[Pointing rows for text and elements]

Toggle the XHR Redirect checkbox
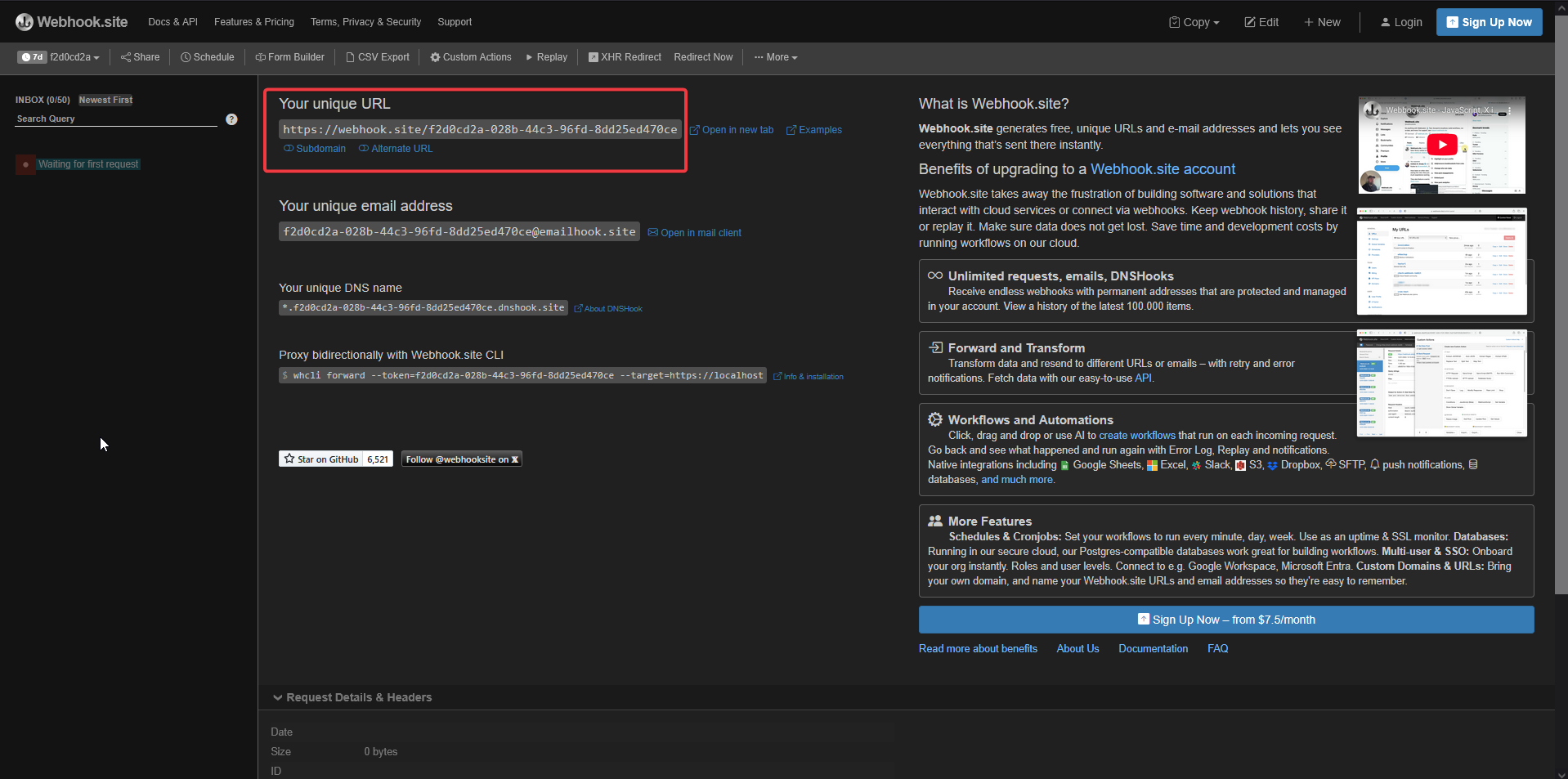The height and width of the screenshot is (779, 1568). tap(594, 57)
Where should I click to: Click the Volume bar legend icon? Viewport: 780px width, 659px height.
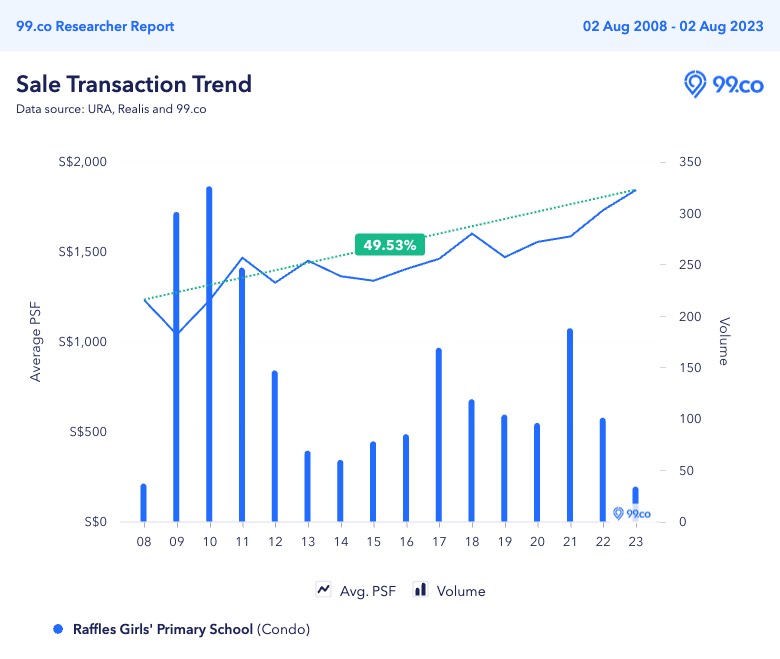click(420, 590)
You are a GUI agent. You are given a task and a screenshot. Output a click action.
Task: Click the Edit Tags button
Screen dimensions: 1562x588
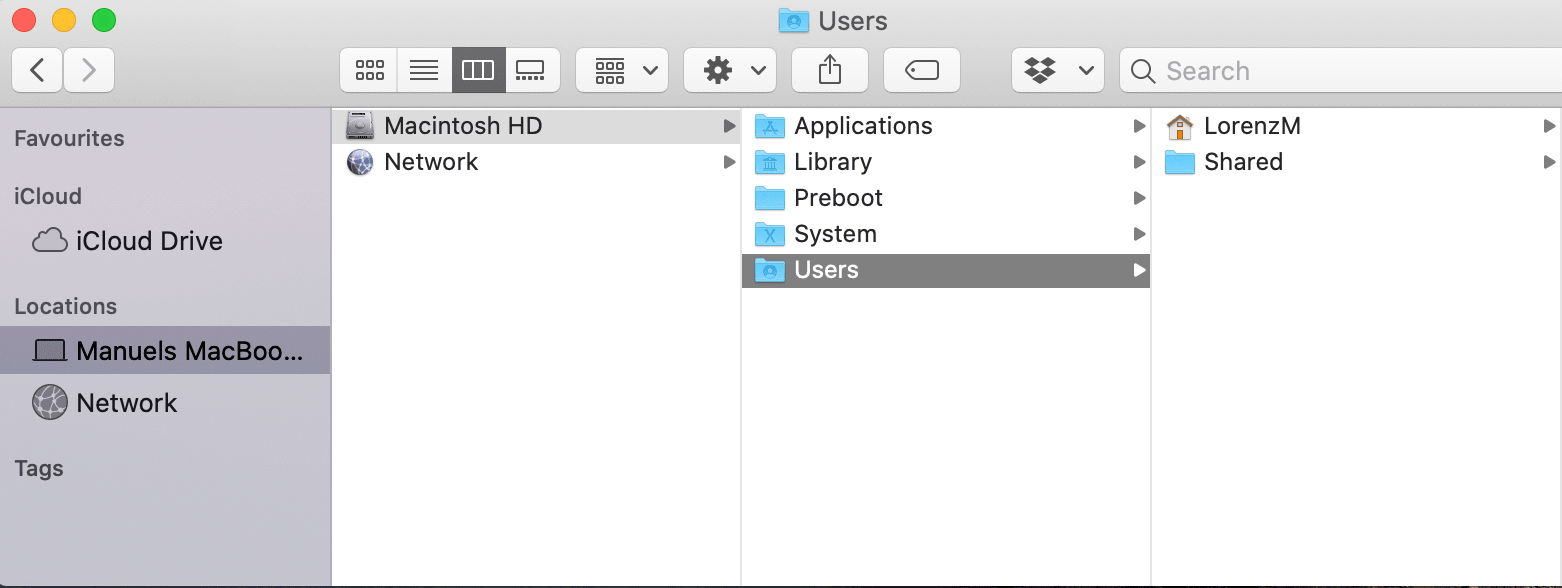click(921, 70)
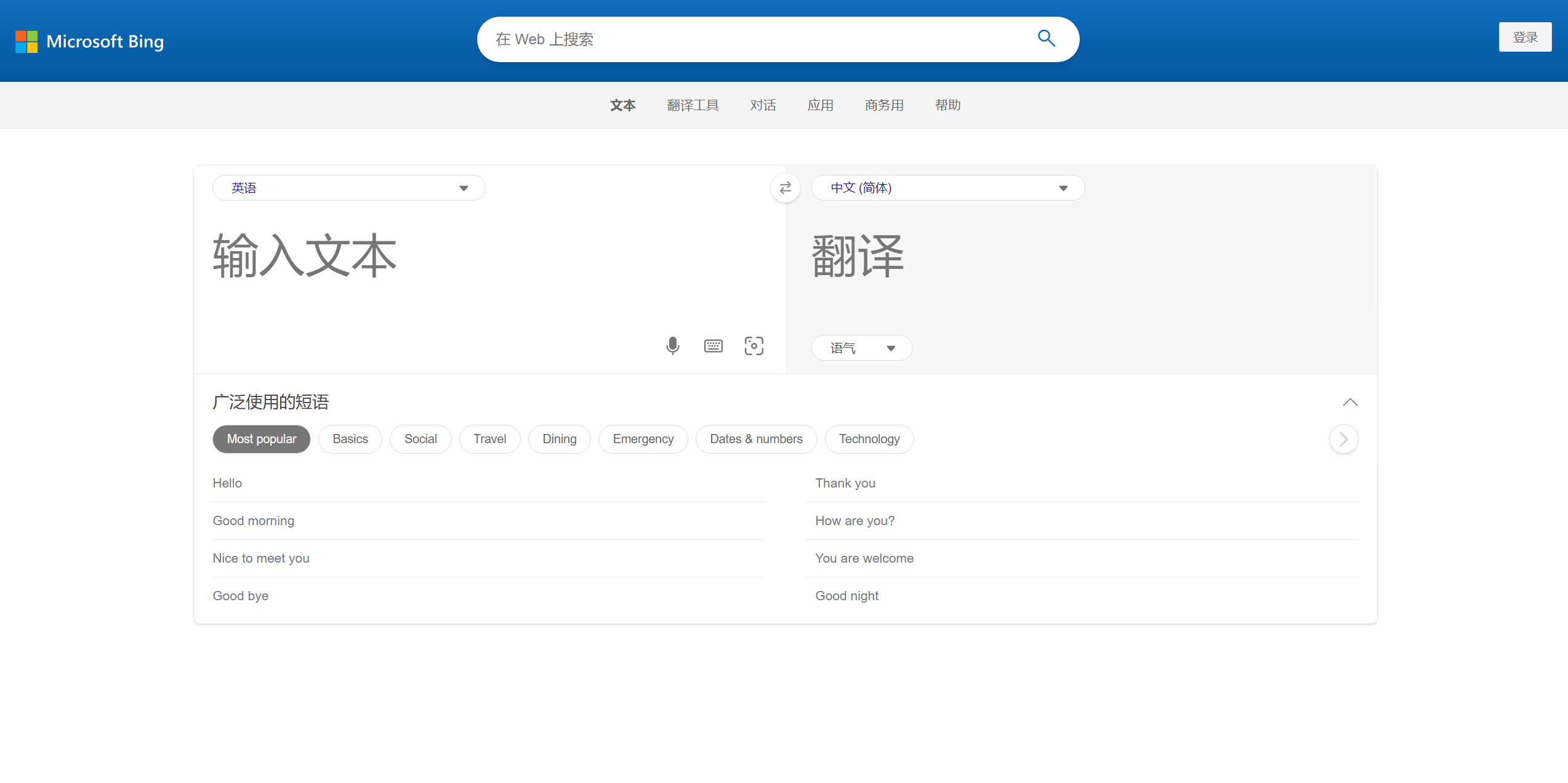
Task: Collapse the widely used phrases section
Action: tap(1349, 402)
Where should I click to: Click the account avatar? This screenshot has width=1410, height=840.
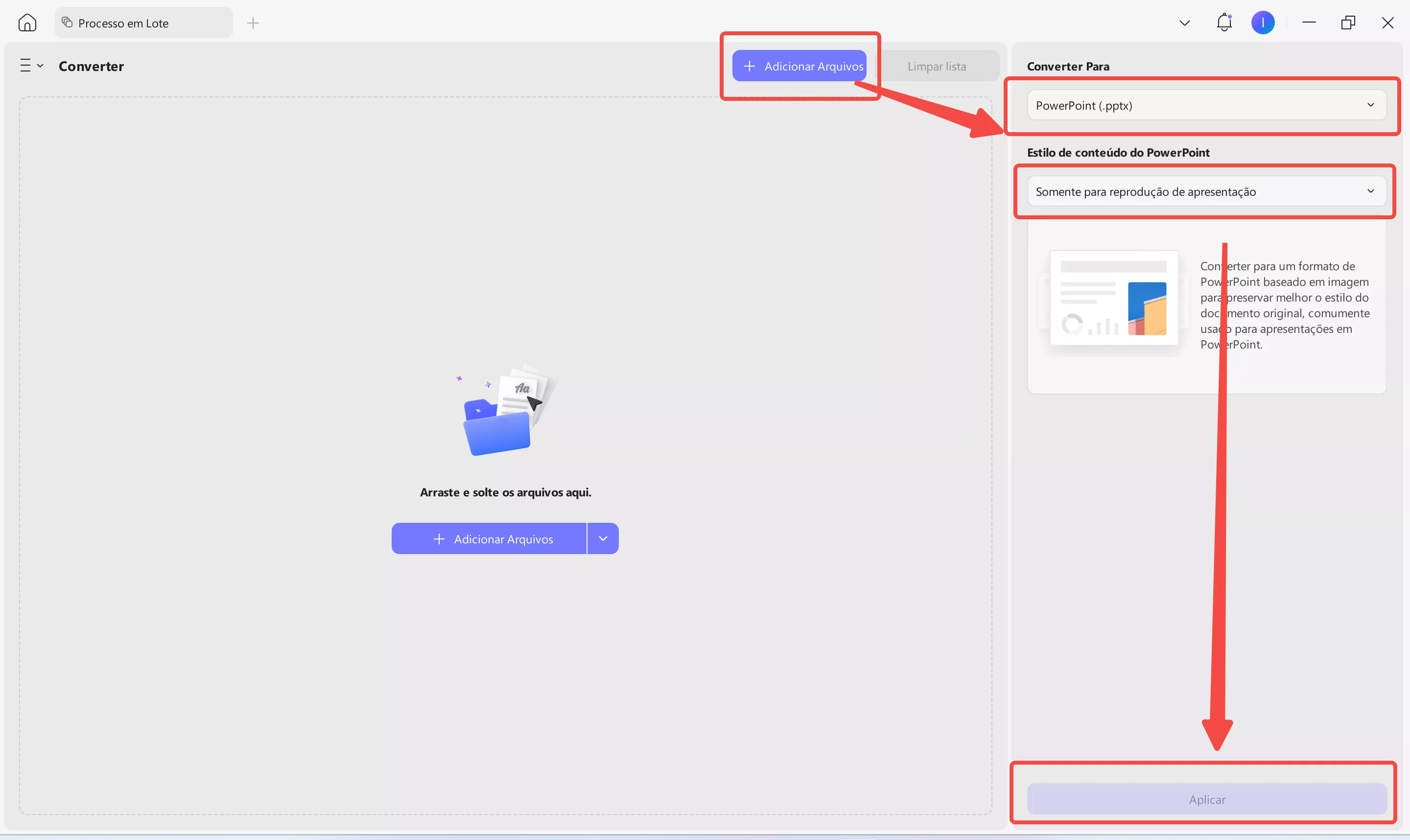[1263, 22]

▶ Written problem
Give all the rows above again with "Where should I click to" swapped for "Which spot should I click to" and nothing else altered. Leave the pictures out.

▶ Written solution
Toggle the XHR Redirect checkbox
The height and width of the screenshot is (779, 1568). tap(594, 57)
Which spot should I click to: Click the Volume bar legend icon? Viewport: 780px width, 659px height.
click(420, 590)
You are a GUI agent. You are given a task and a screenshot. Output a click action.
Task: Click the Edit Tags button
Screen dimensions: 1562x588
click(921, 70)
Task: Collapse the widely used phrases section
Action: tap(1349, 402)
Which spot should I click to: Click the account avatar? This screenshot has width=1410, height=840.
[1263, 22]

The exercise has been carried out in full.